Excerpted data =>

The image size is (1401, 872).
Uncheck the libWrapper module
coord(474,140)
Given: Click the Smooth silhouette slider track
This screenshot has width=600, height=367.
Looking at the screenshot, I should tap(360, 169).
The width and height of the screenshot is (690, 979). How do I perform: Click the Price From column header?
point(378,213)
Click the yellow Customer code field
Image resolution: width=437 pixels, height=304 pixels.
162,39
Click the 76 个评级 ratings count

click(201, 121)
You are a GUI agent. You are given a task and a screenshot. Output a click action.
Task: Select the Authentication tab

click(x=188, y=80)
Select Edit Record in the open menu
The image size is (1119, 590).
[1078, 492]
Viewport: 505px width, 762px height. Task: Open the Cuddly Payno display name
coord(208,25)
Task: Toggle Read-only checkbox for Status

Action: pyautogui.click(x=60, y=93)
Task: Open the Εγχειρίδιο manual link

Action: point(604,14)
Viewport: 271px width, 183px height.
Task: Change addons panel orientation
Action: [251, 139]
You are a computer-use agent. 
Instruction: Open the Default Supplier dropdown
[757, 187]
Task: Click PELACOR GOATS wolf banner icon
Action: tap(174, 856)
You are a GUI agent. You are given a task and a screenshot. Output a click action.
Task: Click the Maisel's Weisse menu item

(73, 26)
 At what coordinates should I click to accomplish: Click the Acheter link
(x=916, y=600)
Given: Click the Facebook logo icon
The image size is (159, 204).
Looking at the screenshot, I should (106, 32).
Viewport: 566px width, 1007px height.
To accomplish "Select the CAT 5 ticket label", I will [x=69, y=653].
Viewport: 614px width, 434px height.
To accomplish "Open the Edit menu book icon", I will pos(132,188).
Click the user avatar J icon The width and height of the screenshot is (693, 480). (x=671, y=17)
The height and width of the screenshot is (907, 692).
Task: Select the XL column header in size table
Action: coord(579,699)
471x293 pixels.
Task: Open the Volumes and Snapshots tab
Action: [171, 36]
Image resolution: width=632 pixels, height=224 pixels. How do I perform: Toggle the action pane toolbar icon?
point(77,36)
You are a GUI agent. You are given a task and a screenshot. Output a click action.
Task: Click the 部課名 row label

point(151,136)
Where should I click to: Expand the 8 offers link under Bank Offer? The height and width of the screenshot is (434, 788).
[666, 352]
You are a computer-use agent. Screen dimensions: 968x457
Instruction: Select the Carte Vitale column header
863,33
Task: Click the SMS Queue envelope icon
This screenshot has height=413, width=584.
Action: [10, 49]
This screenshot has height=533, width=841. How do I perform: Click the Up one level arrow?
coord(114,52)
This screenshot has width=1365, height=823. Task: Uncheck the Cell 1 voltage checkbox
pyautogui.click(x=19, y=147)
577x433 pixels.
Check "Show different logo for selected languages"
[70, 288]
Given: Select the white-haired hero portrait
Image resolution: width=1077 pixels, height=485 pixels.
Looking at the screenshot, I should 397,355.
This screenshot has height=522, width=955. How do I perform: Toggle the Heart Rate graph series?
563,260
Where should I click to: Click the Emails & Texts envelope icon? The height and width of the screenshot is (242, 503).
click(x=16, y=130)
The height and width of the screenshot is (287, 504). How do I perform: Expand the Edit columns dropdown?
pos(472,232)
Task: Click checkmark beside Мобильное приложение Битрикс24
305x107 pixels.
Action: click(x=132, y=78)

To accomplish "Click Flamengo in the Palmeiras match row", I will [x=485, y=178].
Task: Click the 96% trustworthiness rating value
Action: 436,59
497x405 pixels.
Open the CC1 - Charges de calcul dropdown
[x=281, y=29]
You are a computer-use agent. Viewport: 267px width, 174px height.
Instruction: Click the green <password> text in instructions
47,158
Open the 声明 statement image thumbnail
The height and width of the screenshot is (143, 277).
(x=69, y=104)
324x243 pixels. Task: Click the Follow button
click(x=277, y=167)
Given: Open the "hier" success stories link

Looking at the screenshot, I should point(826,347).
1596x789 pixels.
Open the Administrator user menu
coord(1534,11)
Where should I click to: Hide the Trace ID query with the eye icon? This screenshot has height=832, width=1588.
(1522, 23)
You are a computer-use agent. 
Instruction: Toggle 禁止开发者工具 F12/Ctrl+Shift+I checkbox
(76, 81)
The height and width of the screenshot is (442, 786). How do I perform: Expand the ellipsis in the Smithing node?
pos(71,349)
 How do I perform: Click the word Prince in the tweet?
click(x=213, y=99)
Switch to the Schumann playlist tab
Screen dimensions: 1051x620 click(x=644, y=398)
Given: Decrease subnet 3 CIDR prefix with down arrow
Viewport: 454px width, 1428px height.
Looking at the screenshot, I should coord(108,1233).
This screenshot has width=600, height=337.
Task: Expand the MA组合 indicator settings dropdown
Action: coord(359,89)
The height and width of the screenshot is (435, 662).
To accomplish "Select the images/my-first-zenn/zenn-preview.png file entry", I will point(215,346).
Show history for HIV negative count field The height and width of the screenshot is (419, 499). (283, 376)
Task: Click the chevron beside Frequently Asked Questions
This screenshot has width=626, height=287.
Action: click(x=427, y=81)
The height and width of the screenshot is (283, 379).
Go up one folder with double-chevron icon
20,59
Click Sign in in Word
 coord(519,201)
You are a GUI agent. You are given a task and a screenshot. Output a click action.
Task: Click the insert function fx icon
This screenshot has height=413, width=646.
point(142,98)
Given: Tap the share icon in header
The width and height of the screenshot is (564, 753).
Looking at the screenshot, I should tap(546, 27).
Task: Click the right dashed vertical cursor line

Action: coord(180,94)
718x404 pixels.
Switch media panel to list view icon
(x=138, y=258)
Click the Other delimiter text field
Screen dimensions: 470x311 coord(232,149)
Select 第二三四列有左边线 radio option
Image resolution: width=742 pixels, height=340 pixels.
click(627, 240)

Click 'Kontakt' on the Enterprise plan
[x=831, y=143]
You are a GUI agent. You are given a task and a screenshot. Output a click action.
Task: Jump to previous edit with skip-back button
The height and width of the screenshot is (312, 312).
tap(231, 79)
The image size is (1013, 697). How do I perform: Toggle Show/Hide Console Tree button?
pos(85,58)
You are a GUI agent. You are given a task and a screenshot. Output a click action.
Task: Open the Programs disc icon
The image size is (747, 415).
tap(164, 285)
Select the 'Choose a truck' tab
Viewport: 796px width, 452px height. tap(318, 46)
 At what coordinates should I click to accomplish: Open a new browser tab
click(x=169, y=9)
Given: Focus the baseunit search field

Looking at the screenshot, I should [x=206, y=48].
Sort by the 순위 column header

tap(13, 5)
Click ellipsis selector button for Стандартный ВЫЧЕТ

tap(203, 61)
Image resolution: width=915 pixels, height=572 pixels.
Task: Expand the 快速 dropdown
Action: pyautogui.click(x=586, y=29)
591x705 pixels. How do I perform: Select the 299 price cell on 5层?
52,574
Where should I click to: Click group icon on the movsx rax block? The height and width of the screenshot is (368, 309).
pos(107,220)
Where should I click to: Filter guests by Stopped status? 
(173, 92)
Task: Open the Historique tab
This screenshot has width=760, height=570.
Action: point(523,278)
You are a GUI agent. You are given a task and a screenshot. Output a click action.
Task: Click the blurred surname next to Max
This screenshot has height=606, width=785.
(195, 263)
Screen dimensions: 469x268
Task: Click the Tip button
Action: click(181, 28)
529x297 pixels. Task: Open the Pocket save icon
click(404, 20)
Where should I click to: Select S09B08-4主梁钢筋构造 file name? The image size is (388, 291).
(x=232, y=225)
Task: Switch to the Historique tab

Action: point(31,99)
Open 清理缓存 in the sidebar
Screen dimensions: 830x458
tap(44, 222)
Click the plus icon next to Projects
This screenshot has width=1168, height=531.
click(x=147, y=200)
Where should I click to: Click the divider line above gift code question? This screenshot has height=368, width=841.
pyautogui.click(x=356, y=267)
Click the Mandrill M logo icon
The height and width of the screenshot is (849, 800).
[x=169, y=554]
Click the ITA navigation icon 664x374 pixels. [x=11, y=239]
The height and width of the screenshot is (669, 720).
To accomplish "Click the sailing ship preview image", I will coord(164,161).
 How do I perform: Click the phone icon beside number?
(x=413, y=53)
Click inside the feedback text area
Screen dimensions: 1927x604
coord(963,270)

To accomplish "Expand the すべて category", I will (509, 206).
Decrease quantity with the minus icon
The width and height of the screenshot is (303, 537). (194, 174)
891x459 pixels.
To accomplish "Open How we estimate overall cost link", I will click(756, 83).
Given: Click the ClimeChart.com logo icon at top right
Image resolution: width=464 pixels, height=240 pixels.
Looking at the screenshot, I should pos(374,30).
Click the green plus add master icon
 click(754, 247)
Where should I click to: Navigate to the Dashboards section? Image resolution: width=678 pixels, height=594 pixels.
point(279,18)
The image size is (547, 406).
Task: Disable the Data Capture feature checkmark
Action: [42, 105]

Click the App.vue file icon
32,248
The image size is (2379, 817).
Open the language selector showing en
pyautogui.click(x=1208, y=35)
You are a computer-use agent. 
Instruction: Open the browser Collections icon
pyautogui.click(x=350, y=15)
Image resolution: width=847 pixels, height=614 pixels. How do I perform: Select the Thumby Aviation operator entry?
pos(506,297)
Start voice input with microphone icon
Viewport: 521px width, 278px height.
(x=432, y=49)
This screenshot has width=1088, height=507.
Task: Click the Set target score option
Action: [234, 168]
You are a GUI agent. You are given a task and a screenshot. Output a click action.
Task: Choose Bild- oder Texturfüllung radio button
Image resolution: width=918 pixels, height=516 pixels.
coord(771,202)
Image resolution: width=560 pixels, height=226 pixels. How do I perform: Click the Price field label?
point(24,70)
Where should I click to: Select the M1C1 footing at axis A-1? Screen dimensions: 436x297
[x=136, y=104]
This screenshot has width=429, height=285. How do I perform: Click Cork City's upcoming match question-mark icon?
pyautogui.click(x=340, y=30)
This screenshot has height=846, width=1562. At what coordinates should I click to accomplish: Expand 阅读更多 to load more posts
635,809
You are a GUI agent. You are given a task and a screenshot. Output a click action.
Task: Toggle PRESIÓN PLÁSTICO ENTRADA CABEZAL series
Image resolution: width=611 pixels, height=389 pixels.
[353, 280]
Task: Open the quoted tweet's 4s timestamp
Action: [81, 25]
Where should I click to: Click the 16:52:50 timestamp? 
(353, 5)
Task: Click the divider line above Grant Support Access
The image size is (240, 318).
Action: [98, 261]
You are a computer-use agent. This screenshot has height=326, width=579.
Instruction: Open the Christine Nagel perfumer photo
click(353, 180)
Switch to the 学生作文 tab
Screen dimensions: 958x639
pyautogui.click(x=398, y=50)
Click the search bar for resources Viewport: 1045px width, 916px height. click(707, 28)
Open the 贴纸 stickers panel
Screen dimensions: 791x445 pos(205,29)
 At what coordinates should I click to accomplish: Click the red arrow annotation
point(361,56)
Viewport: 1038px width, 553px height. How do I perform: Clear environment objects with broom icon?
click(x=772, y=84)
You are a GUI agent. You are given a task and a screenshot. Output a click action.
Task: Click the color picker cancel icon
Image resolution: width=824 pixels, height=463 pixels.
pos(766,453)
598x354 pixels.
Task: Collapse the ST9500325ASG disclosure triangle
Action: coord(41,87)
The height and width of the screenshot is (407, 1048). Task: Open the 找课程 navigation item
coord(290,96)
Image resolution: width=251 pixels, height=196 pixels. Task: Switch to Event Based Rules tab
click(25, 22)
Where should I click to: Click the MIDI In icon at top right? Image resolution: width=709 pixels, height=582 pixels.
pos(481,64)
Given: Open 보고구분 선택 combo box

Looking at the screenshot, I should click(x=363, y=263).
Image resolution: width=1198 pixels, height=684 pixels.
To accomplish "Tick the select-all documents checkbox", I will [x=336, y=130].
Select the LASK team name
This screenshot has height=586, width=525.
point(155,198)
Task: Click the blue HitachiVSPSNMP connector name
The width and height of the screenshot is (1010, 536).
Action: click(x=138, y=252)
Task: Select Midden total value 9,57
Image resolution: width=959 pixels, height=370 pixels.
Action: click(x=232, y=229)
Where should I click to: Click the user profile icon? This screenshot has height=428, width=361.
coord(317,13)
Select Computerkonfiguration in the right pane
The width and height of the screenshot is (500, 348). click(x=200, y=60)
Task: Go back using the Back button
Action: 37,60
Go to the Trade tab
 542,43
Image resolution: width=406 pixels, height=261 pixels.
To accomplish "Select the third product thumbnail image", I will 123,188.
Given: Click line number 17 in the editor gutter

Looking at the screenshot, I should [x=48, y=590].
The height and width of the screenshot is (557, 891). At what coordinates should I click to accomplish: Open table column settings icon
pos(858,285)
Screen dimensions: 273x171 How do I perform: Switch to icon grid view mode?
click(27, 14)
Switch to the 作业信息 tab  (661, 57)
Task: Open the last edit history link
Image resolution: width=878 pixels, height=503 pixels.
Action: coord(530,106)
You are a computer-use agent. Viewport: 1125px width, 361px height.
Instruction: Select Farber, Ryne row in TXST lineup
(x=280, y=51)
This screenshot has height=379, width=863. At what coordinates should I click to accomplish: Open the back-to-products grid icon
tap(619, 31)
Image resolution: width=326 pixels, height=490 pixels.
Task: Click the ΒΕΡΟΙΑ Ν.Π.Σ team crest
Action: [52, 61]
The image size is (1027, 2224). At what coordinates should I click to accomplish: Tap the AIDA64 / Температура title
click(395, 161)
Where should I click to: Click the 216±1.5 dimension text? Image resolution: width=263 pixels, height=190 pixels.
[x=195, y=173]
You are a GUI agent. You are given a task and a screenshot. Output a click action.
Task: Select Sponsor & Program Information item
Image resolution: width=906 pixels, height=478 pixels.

Task to complete => If a line of the records above holds the word "next", show it.

Result below =>
Task: Click the blurred surname next to Max
Click the plus icon next to Projects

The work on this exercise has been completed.